*OBJECTIVE*. Repeat the following records word for word, from the line containing "Task: Add a sticky note comment" up to and including the line containing "[1087, 132]".
==== PROVIDED MATERIAL ====
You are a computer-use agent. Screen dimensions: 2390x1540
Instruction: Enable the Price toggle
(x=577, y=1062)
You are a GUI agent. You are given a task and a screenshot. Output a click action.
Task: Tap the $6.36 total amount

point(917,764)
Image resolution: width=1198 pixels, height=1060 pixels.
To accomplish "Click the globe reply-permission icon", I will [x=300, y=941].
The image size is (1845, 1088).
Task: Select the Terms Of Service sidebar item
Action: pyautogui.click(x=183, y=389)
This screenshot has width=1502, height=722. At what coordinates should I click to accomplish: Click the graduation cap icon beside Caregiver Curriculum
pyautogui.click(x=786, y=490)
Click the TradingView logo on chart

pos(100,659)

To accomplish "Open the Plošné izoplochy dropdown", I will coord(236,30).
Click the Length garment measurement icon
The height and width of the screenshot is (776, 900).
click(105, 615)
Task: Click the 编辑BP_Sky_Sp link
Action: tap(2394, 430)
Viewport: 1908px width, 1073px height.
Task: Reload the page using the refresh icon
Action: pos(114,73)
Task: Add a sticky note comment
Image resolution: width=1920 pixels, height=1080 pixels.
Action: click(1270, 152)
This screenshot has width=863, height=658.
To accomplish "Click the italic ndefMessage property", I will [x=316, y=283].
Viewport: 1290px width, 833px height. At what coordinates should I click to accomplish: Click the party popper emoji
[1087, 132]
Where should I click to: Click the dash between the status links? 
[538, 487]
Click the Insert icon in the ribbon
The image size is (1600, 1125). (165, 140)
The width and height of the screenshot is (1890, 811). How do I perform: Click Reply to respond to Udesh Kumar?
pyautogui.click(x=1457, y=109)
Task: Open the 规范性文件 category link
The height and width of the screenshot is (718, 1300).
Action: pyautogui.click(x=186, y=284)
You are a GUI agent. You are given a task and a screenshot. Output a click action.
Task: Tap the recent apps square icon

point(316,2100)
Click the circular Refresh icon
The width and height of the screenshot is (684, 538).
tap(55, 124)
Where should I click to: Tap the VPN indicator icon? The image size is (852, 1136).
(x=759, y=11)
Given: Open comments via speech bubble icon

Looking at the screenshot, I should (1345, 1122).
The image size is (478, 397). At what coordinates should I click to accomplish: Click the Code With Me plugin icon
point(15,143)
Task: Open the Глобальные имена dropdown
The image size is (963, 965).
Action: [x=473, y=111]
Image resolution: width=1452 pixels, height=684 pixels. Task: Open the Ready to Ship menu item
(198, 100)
====
*ANSWER*.
Task: Add a sticky note comment
Image resolution: width=1920 pixels, height=1080 pixels.
Action: click(1270, 152)
This screenshot has width=863, height=658.
To accomplish "Click the italic ndefMessage property", I will [x=316, y=283].
Viewport: 1290px width, 833px height. At what coordinates should I click to accomplish: Click the party popper emoji
[1087, 132]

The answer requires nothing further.